■ Task directions
Retyping the records exactly is the whole task.

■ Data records
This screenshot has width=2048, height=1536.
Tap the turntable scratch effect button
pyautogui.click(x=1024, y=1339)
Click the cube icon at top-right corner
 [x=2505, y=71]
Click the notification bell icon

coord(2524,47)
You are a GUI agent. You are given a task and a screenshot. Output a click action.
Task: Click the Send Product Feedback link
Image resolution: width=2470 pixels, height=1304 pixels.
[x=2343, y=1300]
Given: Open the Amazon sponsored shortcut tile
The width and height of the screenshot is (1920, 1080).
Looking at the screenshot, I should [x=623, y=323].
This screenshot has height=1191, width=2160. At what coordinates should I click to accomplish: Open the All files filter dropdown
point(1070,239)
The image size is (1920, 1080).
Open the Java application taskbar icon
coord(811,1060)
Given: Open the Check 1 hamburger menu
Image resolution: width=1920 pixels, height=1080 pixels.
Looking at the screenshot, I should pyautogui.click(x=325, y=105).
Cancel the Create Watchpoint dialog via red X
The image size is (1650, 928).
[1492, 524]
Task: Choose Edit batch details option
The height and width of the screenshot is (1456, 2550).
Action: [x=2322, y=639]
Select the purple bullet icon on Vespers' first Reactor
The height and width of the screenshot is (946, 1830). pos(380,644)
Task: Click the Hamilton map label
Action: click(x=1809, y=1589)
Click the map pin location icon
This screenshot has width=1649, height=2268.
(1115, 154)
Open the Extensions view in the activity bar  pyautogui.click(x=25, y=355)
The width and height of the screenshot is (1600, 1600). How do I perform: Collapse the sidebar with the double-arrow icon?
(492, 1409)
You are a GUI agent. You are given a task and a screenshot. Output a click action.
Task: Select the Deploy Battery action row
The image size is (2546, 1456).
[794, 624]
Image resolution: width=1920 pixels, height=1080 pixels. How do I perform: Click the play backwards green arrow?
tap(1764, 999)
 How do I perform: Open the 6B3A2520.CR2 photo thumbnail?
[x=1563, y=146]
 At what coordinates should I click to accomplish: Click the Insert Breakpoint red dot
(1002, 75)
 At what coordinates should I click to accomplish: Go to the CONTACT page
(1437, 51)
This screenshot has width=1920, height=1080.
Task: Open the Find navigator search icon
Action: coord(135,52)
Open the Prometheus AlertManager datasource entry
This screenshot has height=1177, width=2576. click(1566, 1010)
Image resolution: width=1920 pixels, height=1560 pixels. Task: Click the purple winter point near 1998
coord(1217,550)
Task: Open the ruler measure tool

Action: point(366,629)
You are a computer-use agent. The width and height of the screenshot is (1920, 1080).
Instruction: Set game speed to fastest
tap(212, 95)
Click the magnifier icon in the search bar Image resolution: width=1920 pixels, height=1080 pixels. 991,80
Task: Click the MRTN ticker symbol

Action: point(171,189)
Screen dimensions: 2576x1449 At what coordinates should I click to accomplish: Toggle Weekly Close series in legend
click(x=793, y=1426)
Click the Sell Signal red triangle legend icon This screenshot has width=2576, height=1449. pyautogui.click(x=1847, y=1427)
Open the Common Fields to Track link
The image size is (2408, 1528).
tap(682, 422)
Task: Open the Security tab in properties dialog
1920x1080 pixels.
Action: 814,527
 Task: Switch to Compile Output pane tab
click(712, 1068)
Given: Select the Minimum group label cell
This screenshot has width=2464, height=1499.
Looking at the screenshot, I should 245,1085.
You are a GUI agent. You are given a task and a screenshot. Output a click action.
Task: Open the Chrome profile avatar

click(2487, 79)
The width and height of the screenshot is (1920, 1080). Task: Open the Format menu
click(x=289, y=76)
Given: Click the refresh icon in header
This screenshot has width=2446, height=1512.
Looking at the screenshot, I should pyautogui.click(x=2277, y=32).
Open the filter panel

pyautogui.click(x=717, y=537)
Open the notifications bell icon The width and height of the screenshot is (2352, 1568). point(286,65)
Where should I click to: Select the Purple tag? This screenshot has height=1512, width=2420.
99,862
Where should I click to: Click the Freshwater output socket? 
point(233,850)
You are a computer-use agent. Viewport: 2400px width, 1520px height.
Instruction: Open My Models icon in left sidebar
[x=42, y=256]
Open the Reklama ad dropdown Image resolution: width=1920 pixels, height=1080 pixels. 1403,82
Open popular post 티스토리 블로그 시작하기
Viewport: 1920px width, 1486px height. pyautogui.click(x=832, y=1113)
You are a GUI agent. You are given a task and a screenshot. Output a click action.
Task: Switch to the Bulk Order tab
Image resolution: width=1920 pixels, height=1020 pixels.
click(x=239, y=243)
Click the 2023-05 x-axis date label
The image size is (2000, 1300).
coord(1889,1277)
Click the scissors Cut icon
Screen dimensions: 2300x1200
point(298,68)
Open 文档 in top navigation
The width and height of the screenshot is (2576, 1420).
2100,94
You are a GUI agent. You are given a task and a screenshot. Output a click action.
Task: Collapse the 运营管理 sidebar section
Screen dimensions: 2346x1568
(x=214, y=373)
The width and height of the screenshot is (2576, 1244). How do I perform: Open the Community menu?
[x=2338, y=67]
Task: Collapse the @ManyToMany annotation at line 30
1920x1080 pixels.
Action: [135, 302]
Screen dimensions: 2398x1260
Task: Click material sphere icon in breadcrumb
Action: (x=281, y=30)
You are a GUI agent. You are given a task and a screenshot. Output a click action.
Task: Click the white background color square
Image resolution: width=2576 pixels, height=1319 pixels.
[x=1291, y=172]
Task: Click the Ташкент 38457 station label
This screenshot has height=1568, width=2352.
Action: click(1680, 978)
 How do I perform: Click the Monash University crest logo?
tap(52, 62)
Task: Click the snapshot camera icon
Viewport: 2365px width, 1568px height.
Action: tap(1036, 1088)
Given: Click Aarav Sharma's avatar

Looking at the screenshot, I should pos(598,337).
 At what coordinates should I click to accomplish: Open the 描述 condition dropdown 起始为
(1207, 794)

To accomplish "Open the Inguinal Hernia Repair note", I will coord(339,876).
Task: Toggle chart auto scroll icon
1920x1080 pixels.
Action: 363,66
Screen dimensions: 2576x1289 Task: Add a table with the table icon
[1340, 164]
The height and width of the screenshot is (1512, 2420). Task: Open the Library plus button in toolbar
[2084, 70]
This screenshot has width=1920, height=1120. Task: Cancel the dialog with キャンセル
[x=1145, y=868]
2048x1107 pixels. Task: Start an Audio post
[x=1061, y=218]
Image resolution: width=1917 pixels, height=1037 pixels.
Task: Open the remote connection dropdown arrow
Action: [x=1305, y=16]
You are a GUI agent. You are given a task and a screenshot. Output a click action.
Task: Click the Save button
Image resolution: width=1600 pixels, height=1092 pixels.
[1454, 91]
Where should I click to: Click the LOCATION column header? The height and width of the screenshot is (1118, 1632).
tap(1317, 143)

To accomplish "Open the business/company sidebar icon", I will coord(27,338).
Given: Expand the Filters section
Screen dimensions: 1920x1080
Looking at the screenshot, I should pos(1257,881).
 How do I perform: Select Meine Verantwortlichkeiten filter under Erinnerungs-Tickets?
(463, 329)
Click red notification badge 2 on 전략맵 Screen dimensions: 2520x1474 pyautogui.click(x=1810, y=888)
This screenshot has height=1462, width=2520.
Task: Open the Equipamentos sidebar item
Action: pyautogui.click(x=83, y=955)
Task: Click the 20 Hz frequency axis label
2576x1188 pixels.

■ Answer to this exercise
This screenshot has width=2048, height=1536.
Tap the turntable scratch effect button
pyautogui.click(x=1024, y=1339)
Click the cube icon at top-right corner
 [x=2505, y=71]
Click the notification bell icon

coord(2524,47)
You are a GUI agent. You are given a task and a screenshot. Output a click action.
Task: Click the Send Product Feedback link
Image resolution: width=2470 pixels, height=1304 pixels.
[x=2343, y=1300]
Given: Open the Amazon sponsored shortcut tile
The width and height of the screenshot is (1920, 1080).
Looking at the screenshot, I should [x=623, y=323].
This screenshot has height=1191, width=2160. At what coordinates should I click to accomplish: Open the All files filter dropdown
point(1070,239)
The image size is (1920, 1080).
Open the Java application taskbar icon
coord(811,1060)
Given: Open the Check 1 hamburger menu
Image resolution: width=1920 pixels, height=1080 pixels.
Looking at the screenshot, I should pyautogui.click(x=325, y=105).
Cancel the Create Watchpoint dialog via red X
The image size is (1650, 928).
[1492, 524]
Task: Choose Edit batch details option
The height and width of the screenshot is (1456, 2550).
Action: [x=2322, y=639]
Select the purple bullet icon on Vespers' first Reactor
The height and width of the screenshot is (946, 1830). pos(380,644)
Task: Click the Hamilton map label
Action: click(x=1809, y=1589)
Click the map pin location icon
This screenshot has width=1649, height=2268.
(1115, 154)
Open the Extensions view in the activity bar  pyautogui.click(x=25, y=355)
The width and height of the screenshot is (1600, 1600). How do I perform: Collapse the sidebar with the double-arrow icon?
(492, 1409)
You are a GUI agent. You are given a task and a screenshot. Output a click action.
Task: Select the Deploy Battery action row
The image size is (2546, 1456).
[794, 624]
Image resolution: width=1920 pixels, height=1080 pixels. How do I perform: Click the play backwards green arrow?
tap(1764, 999)
 How do I perform: Open the 6B3A2520.CR2 photo thumbnail?
[x=1563, y=146]
 At what coordinates should I click to accomplish: Click the Insert Breakpoint red dot
(1002, 75)
 At what coordinates should I click to accomplish: Go to the CONTACT page
(1437, 51)
This screenshot has width=1920, height=1080.
Task: Open the Find navigator search icon
Action: coord(135,52)
Open the Prometheus AlertManager datasource entry
This screenshot has height=1177, width=2576. click(1566, 1010)
Image resolution: width=1920 pixels, height=1560 pixels. Task: Click the purple winter point near 1998
coord(1217,550)
Task: Open the ruler measure tool

Action: point(366,629)
You are a computer-use agent. The width and height of the screenshot is (1920, 1080).
Instruction: Set game speed to fastest
tap(212, 95)
Click the magnifier icon in the search bar Image resolution: width=1920 pixels, height=1080 pixels. 991,80
Task: Click the MRTN ticker symbol

Action: point(171,189)
Screen dimensions: 2576x1449 At what coordinates should I click to accomplish: Toggle Weekly Close series in legend
click(x=793, y=1426)
Click the Sell Signal red triangle legend icon This screenshot has width=2576, height=1449. pyautogui.click(x=1847, y=1427)
Open the Common Fields to Track link
The image size is (2408, 1528).
tap(682, 422)
Task: Open the Security tab in properties dialog
1920x1080 pixels.
Action: 814,527
 Task: Switch to Compile Output pane tab
click(712, 1068)
Given: Select the Minimum group label cell
This screenshot has width=2464, height=1499.
Looking at the screenshot, I should 245,1085.
You are a GUI agent. You are given a task and a screenshot. Output a click action.
Task: Open the Chrome profile avatar

click(2487, 79)
The width and height of the screenshot is (1920, 1080). Task: Open the Format menu
click(x=289, y=76)
Given: Click the refresh icon in header
This screenshot has width=2446, height=1512.
Looking at the screenshot, I should pyautogui.click(x=2277, y=32).
Open the filter panel

pyautogui.click(x=717, y=537)
Open the notifications bell icon The width and height of the screenshot is (2352, 1568). point(286,65)
Where should I click to: Select the Purple tag? This screenshot has height=1512, width=2420.
99,862
Where should I click to: Click the Freshwater output socket? 
point(233,850)
You are a computer-use agent. Viewport: 2400px width, 1520px height.
Instruction: Open My Models icon in left sidebar
[x=42, y=256]
Open the Reklama ad dropdown Image resolution: width=1920 pixels, height=1080 pixels. 1403,82
Open popular post 티스토리 블로그 시작하기
Viewport: 1920px width, 1486px height. pyautogui.click(x=832, y=1113)
You are a GUI agent. You are given a task and a screenshot. Output a click action.
Task: Switch to the Bulk Order tab
Image resolution: width=1920 pixels, height=1020 pixels.
click(x=239, y=243)
Click the 2023-05 x-axis date label
The image size is (2000, 1300).
coord(1889,1277)
Click the scissors Cut icon
Screen dimensions: 2300x1200
point(298,68)
Open 文档 in top navigation
The width and height of the screenshot is (2576, 1420).
2100,94
You are a GUI agent. You are given a task and a screenshot. Output a click action.
Task: Collapse the 运营管理 sidebar section
Screen dimensions: 2346x1568
(x=214, y=373)
The width and height of the screenshot is (2576, 1244). How do I perform: Open the Community menu?
[x=2338, y=67]
Task: Collapse the @ManyToMany annotation at line 30
1920x1080 pixels.
Action: [135, 302]
Screen dimensions: 2398x1260
Task: Click material sphere icon in breadcrumb
Action: (x=281, y=30)
You are a GUI agent. You are given a task and a screenshot. Output a click action.
Task: Click the white background color square
Image resolution: width=2576 pixels, height=1319 pixels.
[x=1291, y=172]
Task: Click the Ташкент 38457 station label
This screenshot has height=1568, width=2352.
Action: click(1680, 978)
 How do I perform: Click the Monash University crest logo?
tap(52, 62)
Task: Click the snapshot camera icon
Viewport: 2365px width, 1568px height.
Action: tap(1036, 1088)
Given: Click Aarav Sharma's avatar

Looking at the screenshot, I should pos(598,337).
 At what coordinates should I click to accomplish: Open the 描述 condition dropdown 起始为
(1207, 794)

To accomplish "Open the Inguinal Hernia Repair note", I will coord(339,876).
Task: Toggle chart auto scroll icon
1920x1080 pixels.
Action: 363,66
Screen dimensions: 2576x1289 Task: Add a table with the table icon
[1340, 164]
The height and width of the screenshot is (1512, 2420). Task: Open the Library plus button in toolbar
[2084, 70]
This screenshot has width=1920, height=1120. Task: Cancel the dialog with キャンセル
[x=1145, y=868]
2048x1107 pixels. Task: Start an Audio post
[x=1061, y=218]
Image resolution: width=1917 pixels, height=1037 pixels.
Task: Open the remote connection dropdown arrow
Action: [x=1305, y=16]
You are a GUI agent. You are given a task and a screenshot. Output a click action.
Task: Click the Save button
Image resolution: width=1600 pixels, height=1092 pixels.
[1454, 91]
Where should I click to: Click the LOCATION column header? The height and width of the screenshot is (1118, 1632).
tap(1317, 143)

To accomplish "Open the business/company sidebar icon", I will coord(27,338).
Given: Expand the Filters section
Screen dimensions: 1920x1080
Looking at the screenshot, I should pos(1257,881).
 How do I perform: Select Meine Verantwortlichkeiten filter under Erinnerungs-Tickets?
(463, 329)
Click red notification badge 2 on 전략맵 Screen dimensions: 2520x1474 pyautogui.click(x=1810, y=888)
This screenshot has height=1462, width=2520.
Task: Open the Equipamentos sidebar item
Action: pyautogui.click(x=83, y=955)
Task: Click the 20 Hz frequency axis label
2576x1188 pixels.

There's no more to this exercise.